═════ Material shown ═════

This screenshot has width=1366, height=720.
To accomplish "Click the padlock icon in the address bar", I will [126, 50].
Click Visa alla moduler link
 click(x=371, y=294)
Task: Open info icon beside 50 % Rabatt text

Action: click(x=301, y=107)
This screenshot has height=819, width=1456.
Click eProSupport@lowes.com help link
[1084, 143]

═════
═════ Material shown ═════

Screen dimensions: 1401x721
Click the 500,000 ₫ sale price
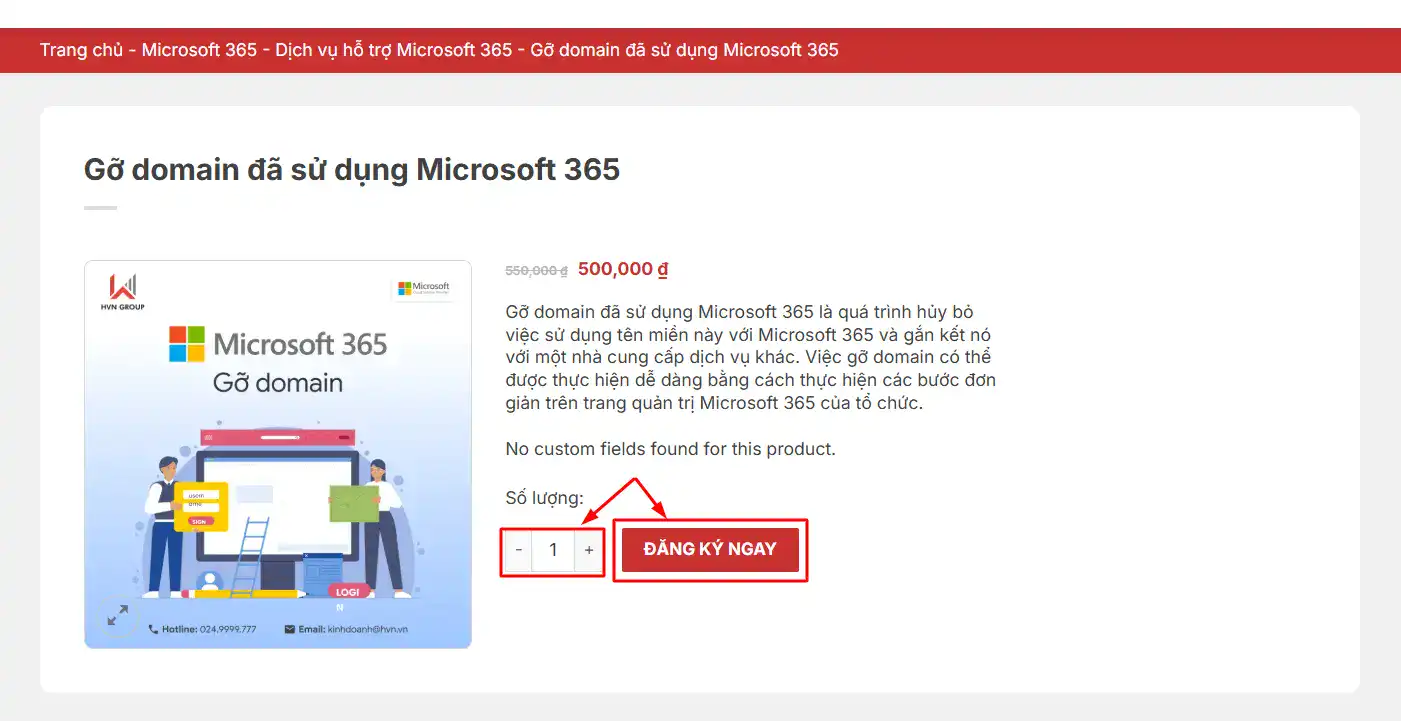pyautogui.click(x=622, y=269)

═════

#### Your task
Looking at the entries above, say how many lines contain the word "screenshot". Nothing but the number is needed.

#### Response box
2